For a more recent instance of the paranoid style, a modern-day Hofstadter could consult "The Israel Lobby and American Foreign Policy," a "working paper" by John J. Mearsheimer of the University of Chicago and Stephen M. Walt of Harvard University's John F. Kennedy School of Government. With 83 pages of text and 211 footnotes, the Mearsheimer-Walt essay (part of which appeared in the London Review of Books) is as scholarly as those of Welch and McCarthy   —   and just as nutty.


Mearsheimer and Walt are out to prove that the "Israel Lobby" has seized control of U.S. foreign policy and thereby "jeopardized not only U.S. security but that of much of the rest of the world."


But their very first footnote demonstrates a terminal lack of seriousness: "Indeed, the mere existence of the Lobby suggests that unconditional support for Israel is not in the American national interest. If it was, one would not need an organized special interest group to bring it about." By that standard, Social Security, the 2nd Amendment and Roe vs. Wade must not be "in the American national interest" either, because they are all defended by even more powerful lobbies.

(ENTRIES):
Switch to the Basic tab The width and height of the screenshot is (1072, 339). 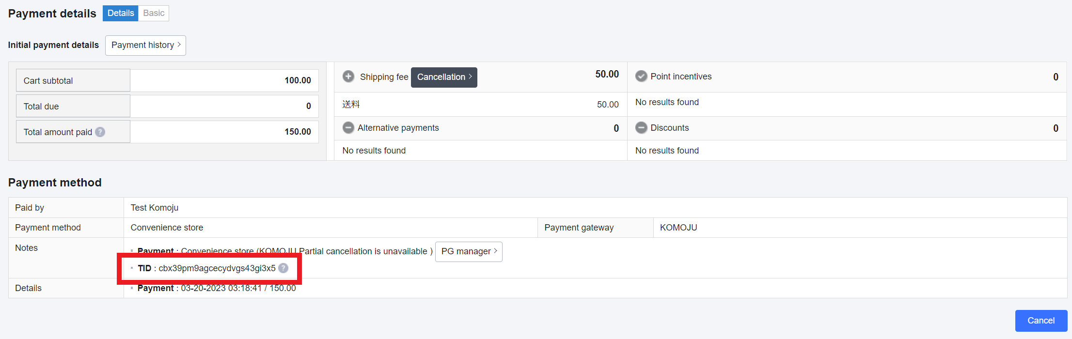[154, 13]
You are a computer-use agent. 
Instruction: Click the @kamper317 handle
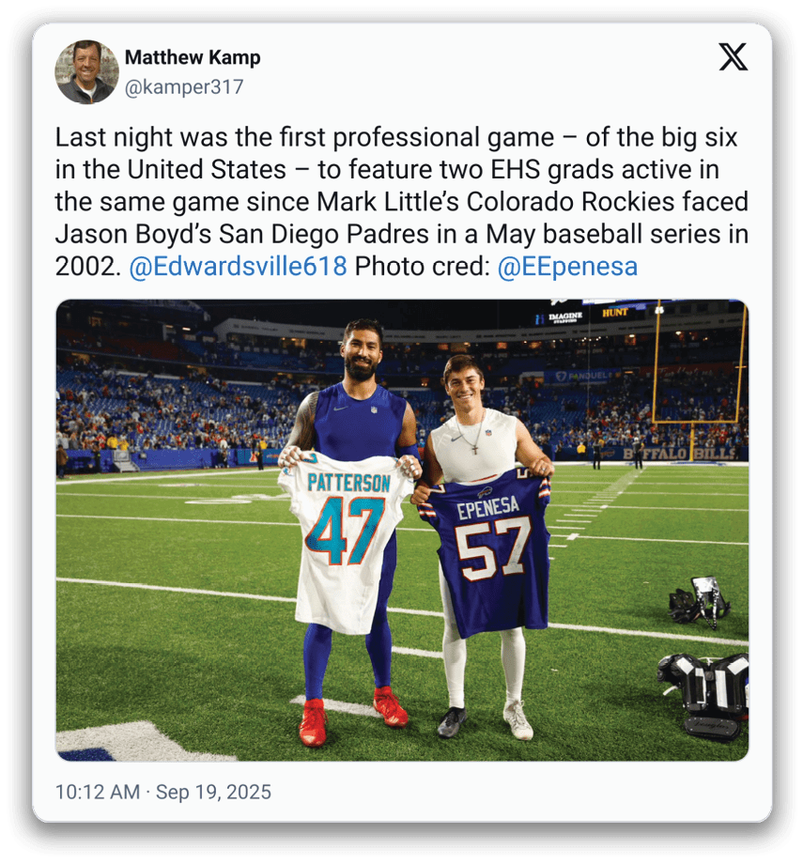pos(184,87)
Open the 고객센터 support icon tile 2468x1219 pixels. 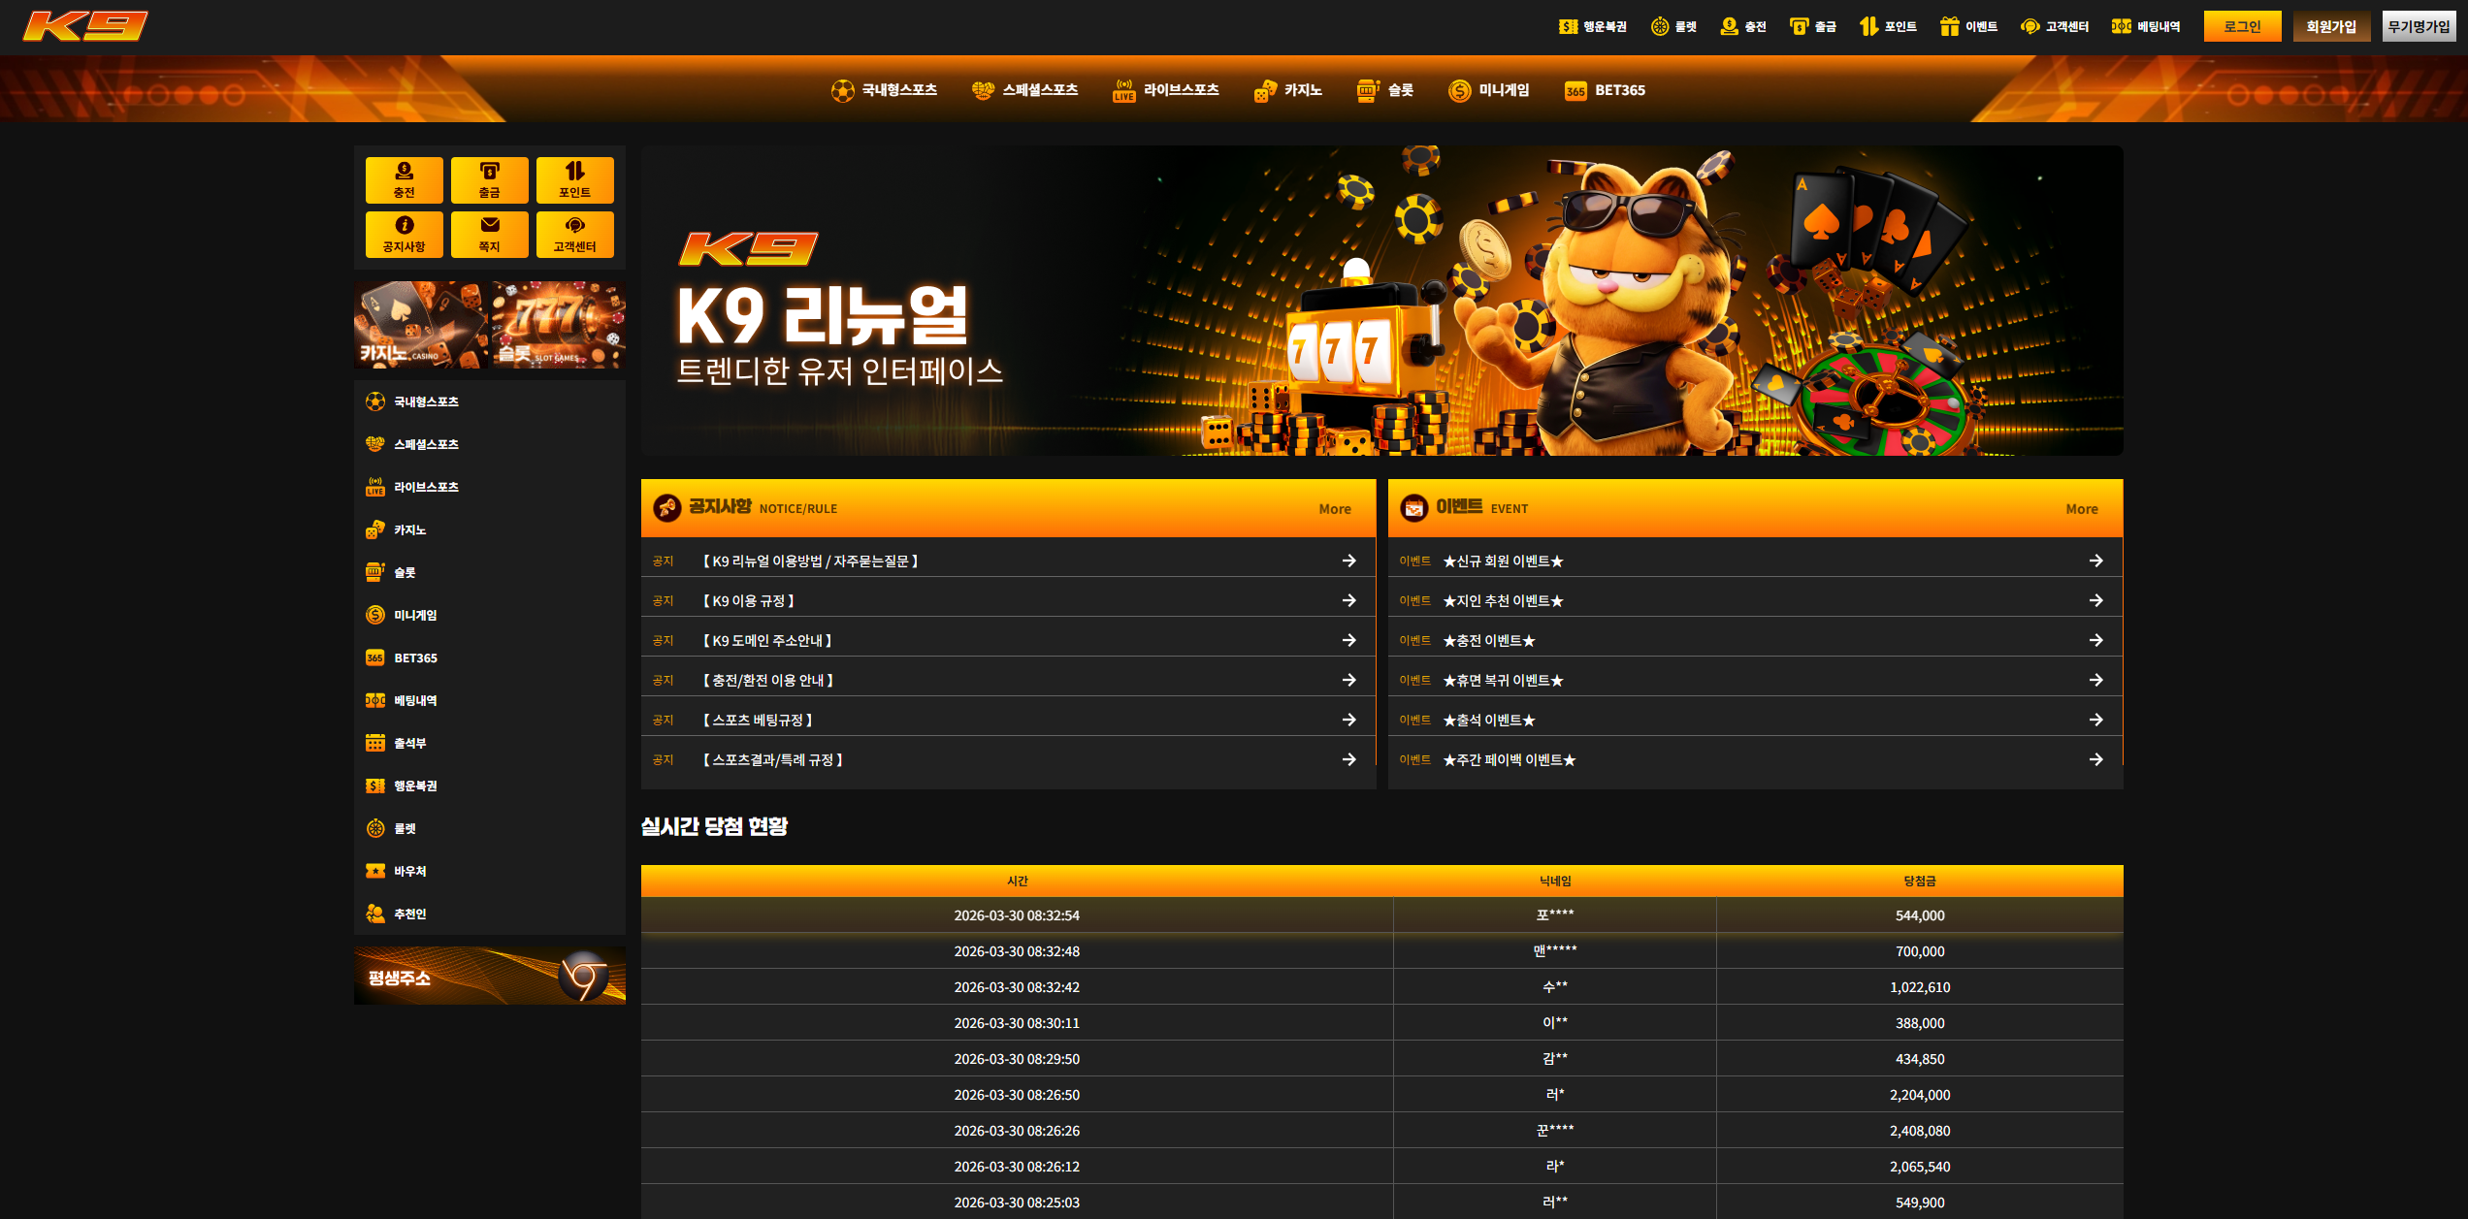point(574,235)
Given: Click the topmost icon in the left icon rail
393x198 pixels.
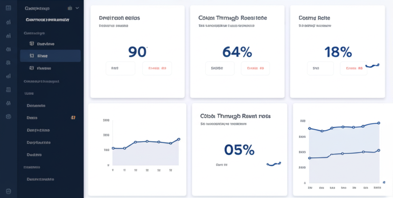Looking at the screenshot, I should pyautogui.click(x=8, y=8).
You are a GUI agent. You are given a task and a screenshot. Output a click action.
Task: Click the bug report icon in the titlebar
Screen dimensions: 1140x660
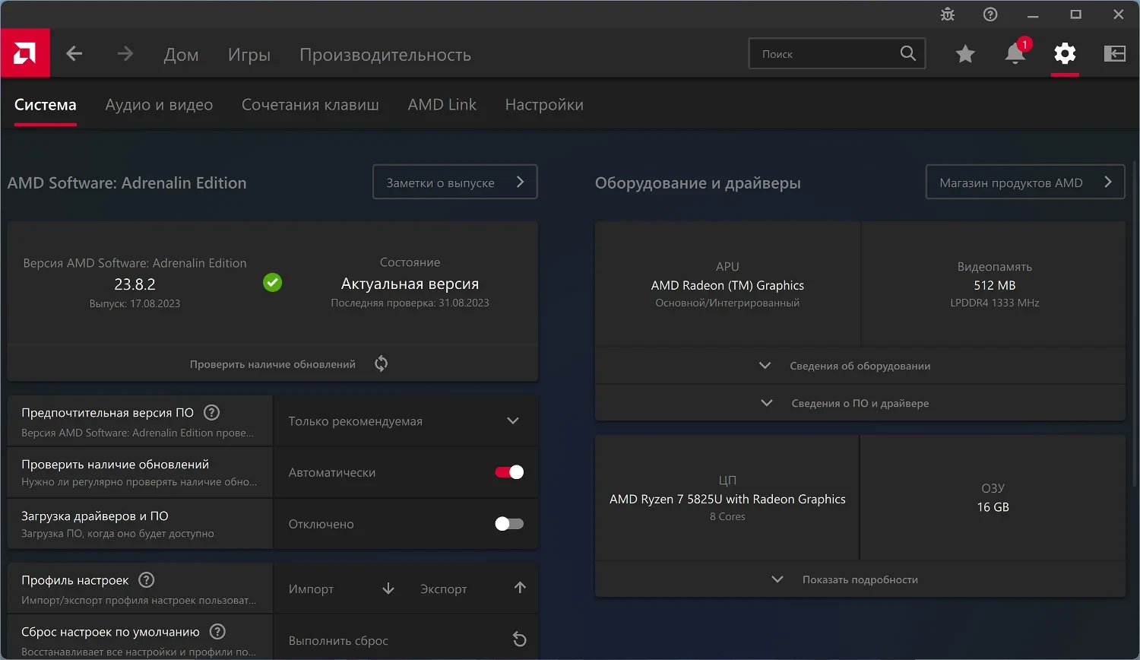[947, 14]
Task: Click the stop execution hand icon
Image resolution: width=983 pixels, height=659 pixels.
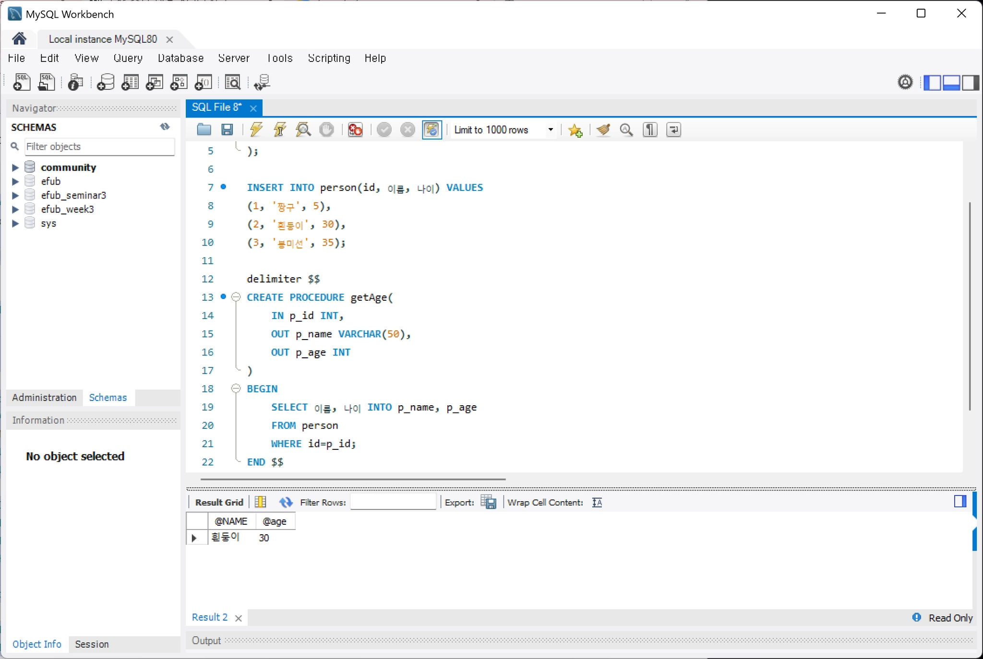Action: tap(327, 129)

(THE TASKS):
1. Copy the Mearsheimer-Walt passage from "For a more recent" to "just as nutty.".
2. Rewrite the entries from the line with "Given: Click the" through the last line of the entries, including both ends. Replace "icon" with "button", change nothing else, and leave out the pictures.
The entries and the Mearsheimer-Walt passage are unrelated to each other.

(SET OF ANSWERS):
1.
For a more recent instance of the paranoid style, a modern-day Hofstadter could consult "The Israel Lobby and American Foreign Policy," a "working paper" by John J. Mearsheimer of the University of Chicago and Stephen M. Walt of Harvard University's John F. Kennedy School of Government. With 83 pages of text and 211 footnotes, the Mearsheimer-Walt essay (part of which appeared in the London Review of Books) is as scholarly as those of Welch and McCarthy   —   and just as nutty.

2.
Given: Click the topmost button in the left button rail
393x198 pixels.
Looking at the screenshot, I should pyautogui.click(x=8, y=8).
You are a GUI agent. You are given a task and a screenshot. Output a click action.
Task: Click the bug report button in the titlebar
Screen dimensions: 1140x660
[947, 14]
Task: Click the stop execution hand button
Image resolution: width=983 pixels, height=659 pixels.
Action: tap(327, 129)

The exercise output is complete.